### [Requirement]
Scan the entries below and return each line that contains "cell".

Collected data
▼

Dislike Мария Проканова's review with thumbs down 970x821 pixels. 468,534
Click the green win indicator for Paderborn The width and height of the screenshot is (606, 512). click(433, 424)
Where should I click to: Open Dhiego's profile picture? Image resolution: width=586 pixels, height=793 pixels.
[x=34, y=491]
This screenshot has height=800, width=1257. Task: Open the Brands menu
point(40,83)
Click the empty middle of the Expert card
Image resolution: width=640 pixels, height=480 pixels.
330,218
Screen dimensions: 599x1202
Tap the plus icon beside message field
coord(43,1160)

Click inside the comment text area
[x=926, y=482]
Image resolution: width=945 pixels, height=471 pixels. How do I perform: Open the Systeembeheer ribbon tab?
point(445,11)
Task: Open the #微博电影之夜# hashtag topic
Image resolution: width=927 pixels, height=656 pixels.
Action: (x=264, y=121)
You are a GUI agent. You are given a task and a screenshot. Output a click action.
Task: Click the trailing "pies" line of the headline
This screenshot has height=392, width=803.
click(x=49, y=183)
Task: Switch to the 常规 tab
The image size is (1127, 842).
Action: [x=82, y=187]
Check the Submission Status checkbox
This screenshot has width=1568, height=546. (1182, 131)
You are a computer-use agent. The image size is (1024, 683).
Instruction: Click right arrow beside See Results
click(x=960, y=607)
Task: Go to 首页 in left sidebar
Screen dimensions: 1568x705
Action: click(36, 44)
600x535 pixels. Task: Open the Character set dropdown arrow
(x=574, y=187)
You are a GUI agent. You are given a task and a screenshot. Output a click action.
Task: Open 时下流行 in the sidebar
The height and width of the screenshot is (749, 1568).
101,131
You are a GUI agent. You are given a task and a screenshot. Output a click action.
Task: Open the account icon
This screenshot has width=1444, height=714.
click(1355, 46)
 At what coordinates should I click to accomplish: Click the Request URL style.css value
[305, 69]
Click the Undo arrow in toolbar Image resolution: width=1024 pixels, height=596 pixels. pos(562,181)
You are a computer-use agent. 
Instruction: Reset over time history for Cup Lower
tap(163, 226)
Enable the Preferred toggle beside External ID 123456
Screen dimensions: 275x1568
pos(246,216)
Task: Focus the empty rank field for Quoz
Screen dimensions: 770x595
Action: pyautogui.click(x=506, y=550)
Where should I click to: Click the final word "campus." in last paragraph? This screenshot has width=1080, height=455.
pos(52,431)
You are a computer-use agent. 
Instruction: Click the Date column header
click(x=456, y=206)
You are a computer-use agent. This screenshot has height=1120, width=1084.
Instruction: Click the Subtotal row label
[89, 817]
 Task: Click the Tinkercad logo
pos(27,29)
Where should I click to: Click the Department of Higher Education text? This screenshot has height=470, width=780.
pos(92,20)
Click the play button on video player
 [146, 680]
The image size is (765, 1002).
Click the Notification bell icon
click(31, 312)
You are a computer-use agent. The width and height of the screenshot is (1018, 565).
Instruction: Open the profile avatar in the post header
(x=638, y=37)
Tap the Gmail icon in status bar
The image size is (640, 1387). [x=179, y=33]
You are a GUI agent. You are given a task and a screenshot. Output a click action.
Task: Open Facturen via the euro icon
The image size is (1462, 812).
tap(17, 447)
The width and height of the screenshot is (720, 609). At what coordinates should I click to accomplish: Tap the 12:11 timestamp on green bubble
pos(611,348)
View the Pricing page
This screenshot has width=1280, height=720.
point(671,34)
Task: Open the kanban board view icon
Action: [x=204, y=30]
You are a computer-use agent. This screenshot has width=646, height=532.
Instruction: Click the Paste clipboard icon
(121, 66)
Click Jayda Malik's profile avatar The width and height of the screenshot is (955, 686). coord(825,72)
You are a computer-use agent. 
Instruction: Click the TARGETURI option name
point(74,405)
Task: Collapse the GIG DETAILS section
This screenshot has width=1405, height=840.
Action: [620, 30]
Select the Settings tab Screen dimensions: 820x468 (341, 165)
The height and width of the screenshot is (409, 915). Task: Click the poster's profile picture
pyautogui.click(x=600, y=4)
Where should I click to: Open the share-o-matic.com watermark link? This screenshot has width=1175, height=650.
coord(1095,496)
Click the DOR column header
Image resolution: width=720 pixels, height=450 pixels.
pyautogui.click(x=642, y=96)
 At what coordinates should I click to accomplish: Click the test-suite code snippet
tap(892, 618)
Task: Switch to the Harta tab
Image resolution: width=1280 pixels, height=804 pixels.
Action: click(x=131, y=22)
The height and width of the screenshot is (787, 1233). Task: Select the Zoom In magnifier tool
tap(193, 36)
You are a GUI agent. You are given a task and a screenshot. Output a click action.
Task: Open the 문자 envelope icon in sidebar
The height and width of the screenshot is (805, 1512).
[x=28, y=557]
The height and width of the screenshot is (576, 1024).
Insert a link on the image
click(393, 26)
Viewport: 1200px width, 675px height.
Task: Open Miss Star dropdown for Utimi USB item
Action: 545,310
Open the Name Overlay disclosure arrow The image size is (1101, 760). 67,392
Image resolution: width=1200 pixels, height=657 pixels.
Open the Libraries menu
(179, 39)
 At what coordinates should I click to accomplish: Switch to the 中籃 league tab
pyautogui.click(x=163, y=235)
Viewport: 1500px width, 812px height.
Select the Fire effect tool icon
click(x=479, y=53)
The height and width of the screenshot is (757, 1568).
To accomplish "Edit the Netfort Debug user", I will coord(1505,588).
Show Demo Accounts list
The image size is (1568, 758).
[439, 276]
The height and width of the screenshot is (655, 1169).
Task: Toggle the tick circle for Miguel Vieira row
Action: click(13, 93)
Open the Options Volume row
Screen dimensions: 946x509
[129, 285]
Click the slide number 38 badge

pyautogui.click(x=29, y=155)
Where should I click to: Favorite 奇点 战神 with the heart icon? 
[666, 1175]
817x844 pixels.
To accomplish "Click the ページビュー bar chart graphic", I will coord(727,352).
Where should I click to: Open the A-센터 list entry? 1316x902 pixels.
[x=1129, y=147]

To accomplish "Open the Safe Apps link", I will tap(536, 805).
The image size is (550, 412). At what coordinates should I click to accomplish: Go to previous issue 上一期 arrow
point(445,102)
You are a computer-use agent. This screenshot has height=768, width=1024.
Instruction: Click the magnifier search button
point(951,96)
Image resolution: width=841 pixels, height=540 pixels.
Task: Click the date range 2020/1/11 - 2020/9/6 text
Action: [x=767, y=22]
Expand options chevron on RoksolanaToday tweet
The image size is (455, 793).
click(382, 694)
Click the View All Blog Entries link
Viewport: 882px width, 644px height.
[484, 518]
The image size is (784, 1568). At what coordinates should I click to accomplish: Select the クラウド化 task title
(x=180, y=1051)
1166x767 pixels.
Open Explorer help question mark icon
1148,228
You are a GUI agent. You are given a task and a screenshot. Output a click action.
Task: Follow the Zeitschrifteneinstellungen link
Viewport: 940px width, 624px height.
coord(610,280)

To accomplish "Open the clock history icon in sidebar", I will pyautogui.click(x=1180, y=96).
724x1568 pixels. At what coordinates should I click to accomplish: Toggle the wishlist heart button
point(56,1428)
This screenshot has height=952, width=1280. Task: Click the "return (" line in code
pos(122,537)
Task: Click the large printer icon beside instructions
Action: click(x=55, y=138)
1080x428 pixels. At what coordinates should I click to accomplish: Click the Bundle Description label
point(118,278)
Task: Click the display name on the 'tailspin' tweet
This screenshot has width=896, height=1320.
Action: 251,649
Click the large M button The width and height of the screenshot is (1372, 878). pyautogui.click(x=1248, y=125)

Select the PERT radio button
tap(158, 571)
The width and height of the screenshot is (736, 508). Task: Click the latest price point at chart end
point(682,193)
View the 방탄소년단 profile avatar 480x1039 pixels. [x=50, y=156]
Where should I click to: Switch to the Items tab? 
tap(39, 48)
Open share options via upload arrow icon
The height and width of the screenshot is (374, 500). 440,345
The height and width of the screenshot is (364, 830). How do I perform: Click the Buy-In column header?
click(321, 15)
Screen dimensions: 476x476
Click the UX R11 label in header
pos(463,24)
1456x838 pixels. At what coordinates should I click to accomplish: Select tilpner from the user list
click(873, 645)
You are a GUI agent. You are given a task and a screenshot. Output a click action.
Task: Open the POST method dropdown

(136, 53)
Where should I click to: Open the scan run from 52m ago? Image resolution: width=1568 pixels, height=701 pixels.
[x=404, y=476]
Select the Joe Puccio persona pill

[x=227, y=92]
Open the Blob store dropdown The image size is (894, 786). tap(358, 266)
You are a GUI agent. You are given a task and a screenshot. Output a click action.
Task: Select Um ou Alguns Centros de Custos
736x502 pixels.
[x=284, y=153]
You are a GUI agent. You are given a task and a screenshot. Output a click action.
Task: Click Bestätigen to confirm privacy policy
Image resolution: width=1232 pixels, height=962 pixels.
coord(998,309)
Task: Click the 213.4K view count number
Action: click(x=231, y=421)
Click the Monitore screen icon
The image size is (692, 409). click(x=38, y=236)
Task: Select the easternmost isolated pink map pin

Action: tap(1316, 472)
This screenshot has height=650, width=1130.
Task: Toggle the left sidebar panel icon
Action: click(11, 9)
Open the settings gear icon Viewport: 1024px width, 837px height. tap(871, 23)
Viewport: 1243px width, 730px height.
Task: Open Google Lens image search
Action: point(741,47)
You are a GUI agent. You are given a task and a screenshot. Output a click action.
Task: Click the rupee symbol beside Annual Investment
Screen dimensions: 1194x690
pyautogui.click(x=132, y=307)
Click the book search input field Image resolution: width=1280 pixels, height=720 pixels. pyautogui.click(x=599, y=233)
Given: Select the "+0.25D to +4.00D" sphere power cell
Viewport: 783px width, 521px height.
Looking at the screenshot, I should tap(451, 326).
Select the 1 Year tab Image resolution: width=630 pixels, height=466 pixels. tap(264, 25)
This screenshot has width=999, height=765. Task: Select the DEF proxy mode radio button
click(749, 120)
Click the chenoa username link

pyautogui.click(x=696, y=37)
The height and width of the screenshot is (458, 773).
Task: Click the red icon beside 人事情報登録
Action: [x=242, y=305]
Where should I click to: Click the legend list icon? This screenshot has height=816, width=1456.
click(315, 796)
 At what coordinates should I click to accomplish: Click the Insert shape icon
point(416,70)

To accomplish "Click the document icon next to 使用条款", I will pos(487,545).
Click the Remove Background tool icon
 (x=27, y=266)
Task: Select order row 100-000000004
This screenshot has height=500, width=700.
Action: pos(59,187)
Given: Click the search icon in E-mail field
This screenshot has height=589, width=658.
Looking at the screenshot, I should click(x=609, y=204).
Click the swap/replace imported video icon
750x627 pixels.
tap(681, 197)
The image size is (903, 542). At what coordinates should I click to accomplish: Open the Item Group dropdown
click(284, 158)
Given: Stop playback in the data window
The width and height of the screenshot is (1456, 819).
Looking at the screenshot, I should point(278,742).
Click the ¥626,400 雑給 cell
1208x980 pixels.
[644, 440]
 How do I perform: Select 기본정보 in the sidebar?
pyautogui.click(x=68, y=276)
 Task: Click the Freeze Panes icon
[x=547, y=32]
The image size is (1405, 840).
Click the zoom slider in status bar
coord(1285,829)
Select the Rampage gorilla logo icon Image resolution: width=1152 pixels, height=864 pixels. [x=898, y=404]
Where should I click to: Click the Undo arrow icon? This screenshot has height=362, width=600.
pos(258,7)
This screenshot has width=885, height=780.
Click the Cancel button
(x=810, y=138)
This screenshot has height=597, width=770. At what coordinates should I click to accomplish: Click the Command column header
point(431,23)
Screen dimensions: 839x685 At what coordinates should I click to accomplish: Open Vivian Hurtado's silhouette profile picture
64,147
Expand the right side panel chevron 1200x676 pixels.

▲

### [Expected answer]
Given: Select the "+0.25D to +4.00D" sphere power cell
Click the ¥626,400 雑給 cell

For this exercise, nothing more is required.